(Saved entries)
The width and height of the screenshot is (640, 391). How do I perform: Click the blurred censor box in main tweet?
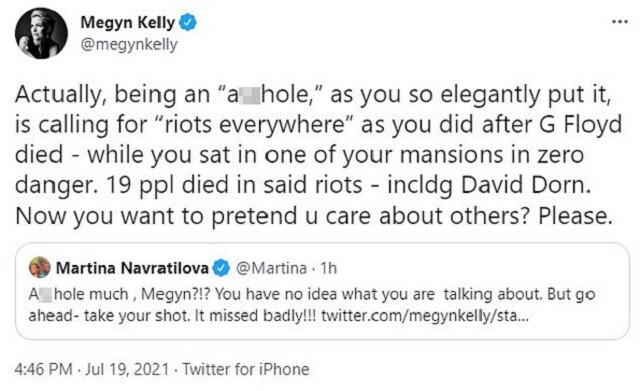pyautogui.click(x=250, y=95)
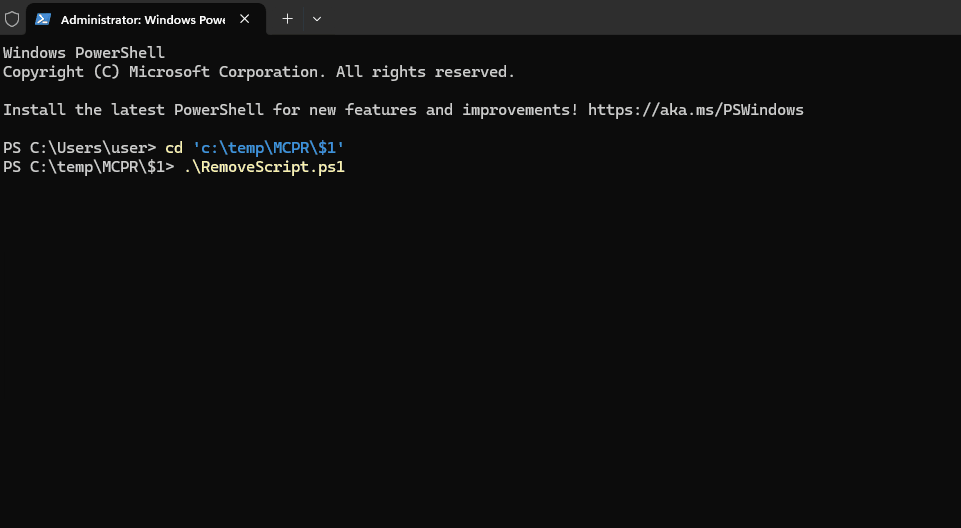The width and height of the screenshot is (961, 528).
Task: Click the Windows PowerShell header line
Action: coord(84,53)
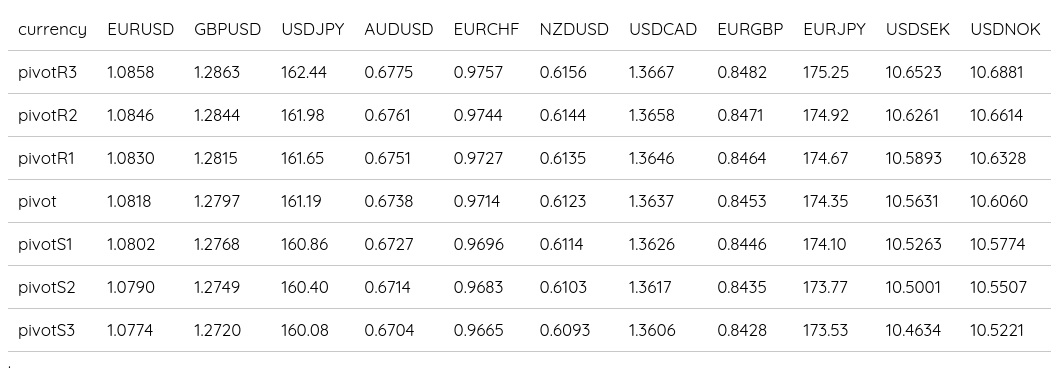
Task: Click the pivotS3 row label
Action: pos(46,331)
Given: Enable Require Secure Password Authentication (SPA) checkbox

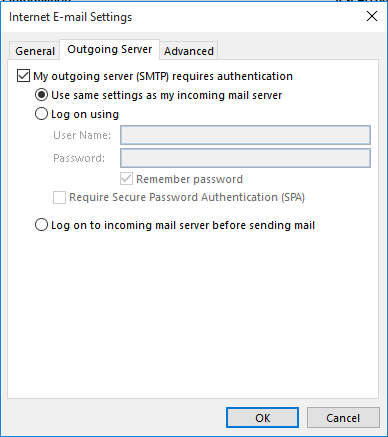Looking at the screenshot, I should 59,197.
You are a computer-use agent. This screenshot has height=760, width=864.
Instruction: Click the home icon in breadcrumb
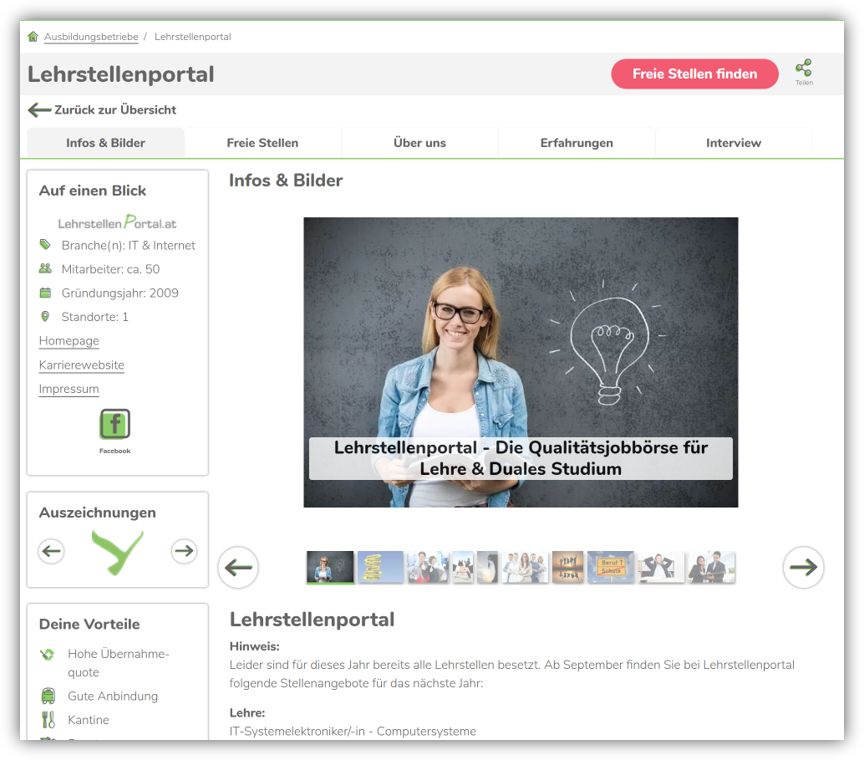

Exercise objective >> Transcribe exactly each line of the records from the start up to and including the one with "You are a computer-use", and leave out every picture.

Response for this exercise >>
The width and height of the screenshot is (640, 391). How do I perform: Click the blurred censor box in main tweet?
pyautogui.click(x=250, y=95)
The width and height of the screenshot is (961, 528).
Task: Click the Windows PowerShell header line
Action: coord(84,53)
Task: Click the pivotS3 row label
Action: pos(46,331)
Given: Enable Require Secure Password Authentication (SPA) checkbox

Looking at the screenshot, I should 59,197.
You are a computer-use agent. This screenshot has height=760, width=864.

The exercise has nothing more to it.